══ SUPPLIED RECORDS

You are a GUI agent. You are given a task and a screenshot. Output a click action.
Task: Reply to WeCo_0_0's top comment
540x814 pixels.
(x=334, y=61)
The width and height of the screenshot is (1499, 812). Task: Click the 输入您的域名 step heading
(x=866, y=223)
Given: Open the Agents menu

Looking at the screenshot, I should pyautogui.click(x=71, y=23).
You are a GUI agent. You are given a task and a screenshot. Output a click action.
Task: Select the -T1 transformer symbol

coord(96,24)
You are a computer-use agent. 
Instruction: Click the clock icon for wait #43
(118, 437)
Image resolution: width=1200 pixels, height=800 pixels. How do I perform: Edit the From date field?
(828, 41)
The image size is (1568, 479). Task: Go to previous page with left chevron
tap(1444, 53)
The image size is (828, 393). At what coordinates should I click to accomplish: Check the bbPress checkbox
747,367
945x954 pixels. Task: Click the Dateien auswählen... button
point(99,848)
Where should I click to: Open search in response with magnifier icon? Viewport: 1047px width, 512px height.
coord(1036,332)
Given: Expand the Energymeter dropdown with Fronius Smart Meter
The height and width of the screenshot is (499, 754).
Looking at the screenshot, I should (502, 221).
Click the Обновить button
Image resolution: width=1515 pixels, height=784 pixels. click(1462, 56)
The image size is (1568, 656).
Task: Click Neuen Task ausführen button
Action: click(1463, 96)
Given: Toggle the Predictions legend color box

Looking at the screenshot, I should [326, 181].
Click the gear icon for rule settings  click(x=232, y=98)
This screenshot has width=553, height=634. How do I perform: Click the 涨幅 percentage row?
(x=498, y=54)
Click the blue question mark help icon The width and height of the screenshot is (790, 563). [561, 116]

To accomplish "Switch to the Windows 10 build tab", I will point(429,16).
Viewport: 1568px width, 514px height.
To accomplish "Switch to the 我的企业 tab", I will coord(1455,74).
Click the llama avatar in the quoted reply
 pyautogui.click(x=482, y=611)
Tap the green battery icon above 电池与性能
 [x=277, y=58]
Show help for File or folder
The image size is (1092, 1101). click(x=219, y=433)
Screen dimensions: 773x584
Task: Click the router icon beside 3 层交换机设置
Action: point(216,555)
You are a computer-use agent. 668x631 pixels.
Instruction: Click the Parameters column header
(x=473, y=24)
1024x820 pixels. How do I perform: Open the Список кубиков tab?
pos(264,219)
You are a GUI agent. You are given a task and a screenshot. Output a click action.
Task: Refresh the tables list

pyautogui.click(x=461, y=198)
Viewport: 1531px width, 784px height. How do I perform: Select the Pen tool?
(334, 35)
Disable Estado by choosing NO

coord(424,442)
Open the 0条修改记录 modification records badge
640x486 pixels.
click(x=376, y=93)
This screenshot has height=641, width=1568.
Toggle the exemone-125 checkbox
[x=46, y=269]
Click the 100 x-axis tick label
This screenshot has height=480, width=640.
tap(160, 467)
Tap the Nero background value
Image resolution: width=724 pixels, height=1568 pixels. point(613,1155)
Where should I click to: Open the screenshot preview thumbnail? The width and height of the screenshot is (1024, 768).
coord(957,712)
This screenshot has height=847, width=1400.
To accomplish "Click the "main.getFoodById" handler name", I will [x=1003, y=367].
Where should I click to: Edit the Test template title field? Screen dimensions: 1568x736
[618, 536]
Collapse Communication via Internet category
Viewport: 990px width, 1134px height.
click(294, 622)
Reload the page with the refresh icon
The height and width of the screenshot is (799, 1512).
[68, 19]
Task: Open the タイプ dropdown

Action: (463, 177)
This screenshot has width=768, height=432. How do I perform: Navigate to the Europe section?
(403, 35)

════

WHAT IS EXPECTED: For this exercise, copy word for word the line that contains "Where should I click to: Open the" and every line after it, ending with the last line of the entries above.

WRITTEN ANSWER:
Where should I click to: Open the screenshot preview thumbnail? The width and height of the screenshot is (1024, 768).
coord(957,712)
This screenshot has height=847, width=1400.
To accomplish "Click the "main.getFoodById" handler name", I will [x=1003, y=367].
Where should I click to: Edit the Test template title field? Screen dimensions: 1568x736
[618, 536]
Collapse Communication via Internet category
Viewport: 990px width, 1134px height.
click(294, 622)
Reload the page with the refresh icon
The height and width of the screenshot is (799, 1512).
[68, 19]
Task: Open the タイプ dropdown

Action: (463, 177)
This screenshot has width=768, height=432. How do I perform: Navigate to the Europe section?
(403, 35)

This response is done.